La mort m’appelle. — Je voudrais, ô mon enfant bien-aimé, te laisser dans une forêt, dans une de ces forêts de sapins où hurlent les loups, où nichent les vautours, où grogne d’une façon effroyable la truie sauvage, l’épouse du sanglier aux poils blonds.

La mort m’appelle. — Ce serait mieux encore, ô mon enfant bien-aimé, si je te laissais en pleine mer, lors même que le vent du nord fouetterait les vagues, et que des profondeurs de l’abîme tous les monstres qui y dorment, requins et crocodiles, s’élanceraient la gueule béante.

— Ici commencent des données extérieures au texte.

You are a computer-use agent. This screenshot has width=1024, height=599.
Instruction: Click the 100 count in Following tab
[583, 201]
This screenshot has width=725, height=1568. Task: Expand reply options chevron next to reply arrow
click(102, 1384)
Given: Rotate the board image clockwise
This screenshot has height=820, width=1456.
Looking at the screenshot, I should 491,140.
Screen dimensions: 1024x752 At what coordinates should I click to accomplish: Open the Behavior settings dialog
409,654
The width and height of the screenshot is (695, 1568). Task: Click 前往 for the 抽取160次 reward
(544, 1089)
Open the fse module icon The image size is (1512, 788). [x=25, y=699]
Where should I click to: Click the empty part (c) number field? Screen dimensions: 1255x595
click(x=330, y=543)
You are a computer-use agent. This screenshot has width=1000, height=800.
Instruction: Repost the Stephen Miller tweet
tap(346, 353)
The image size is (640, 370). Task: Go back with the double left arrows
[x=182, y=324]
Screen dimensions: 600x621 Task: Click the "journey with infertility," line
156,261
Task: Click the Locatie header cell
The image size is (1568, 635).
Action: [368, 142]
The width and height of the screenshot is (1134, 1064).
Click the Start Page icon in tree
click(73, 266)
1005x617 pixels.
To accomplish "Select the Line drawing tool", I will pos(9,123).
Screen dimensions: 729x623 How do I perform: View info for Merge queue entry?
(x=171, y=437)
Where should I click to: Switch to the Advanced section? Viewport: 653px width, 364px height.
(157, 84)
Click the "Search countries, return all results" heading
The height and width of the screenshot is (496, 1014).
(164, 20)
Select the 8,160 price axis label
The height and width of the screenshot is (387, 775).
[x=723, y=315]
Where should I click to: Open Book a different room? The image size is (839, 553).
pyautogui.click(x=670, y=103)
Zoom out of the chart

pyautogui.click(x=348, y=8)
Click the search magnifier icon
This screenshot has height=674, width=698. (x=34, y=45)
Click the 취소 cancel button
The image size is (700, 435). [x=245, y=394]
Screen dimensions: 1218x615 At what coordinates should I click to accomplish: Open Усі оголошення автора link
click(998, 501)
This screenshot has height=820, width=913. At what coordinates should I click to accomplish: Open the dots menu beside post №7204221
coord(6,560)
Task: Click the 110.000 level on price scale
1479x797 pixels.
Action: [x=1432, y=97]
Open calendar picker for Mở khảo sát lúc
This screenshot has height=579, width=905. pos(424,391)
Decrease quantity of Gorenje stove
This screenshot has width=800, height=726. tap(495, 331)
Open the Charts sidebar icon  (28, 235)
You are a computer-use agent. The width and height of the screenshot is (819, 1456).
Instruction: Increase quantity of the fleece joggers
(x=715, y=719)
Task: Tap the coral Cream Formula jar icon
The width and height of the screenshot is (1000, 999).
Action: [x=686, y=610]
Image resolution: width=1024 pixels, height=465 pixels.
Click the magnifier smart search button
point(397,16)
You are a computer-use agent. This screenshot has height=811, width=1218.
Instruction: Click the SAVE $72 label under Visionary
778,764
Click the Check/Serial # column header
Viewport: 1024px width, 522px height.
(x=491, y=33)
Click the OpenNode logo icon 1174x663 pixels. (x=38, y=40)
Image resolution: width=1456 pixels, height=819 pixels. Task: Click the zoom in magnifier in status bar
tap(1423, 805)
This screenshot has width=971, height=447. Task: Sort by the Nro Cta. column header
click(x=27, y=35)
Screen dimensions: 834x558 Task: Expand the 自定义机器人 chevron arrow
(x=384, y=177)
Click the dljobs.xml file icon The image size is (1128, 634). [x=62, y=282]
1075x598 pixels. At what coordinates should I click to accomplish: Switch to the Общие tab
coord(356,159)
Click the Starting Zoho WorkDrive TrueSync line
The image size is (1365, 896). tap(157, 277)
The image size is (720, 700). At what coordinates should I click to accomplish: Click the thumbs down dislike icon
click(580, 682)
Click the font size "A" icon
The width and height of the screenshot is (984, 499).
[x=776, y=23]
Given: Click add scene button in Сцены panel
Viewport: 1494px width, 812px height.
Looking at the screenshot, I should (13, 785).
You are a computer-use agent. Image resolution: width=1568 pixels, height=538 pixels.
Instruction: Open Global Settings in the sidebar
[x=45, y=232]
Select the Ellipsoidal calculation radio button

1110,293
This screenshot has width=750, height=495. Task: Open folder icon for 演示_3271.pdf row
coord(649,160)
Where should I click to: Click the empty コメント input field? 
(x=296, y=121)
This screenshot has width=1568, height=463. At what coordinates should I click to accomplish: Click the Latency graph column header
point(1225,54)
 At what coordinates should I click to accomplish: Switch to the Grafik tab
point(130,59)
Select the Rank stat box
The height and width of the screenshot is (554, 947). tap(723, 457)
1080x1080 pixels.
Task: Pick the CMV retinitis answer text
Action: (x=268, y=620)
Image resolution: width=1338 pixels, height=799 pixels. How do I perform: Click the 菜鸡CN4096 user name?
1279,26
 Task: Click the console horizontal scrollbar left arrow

Crois-moi, ô mon enfant bien-aimé — ni la mer courroucée et écumante de rage, ni la sombre et redoutable forêt, ne sont aussi périlleuses que le séjour où nous sommes. Si terribles que soient le loup, et le vautour, et le requin, et tous les monstres de la mer, Paris contient des bêtes plus méchantes et plus furieuses encore, — Paris, la splendide et riante capitale du monde, Paris qui chante et qui danse, le beau Paris, enfer des anges et paradis des diables ! — Penser que je dois te laisser seule ici, ah ! cela me bouleverse le cerveau, cela me rend fou !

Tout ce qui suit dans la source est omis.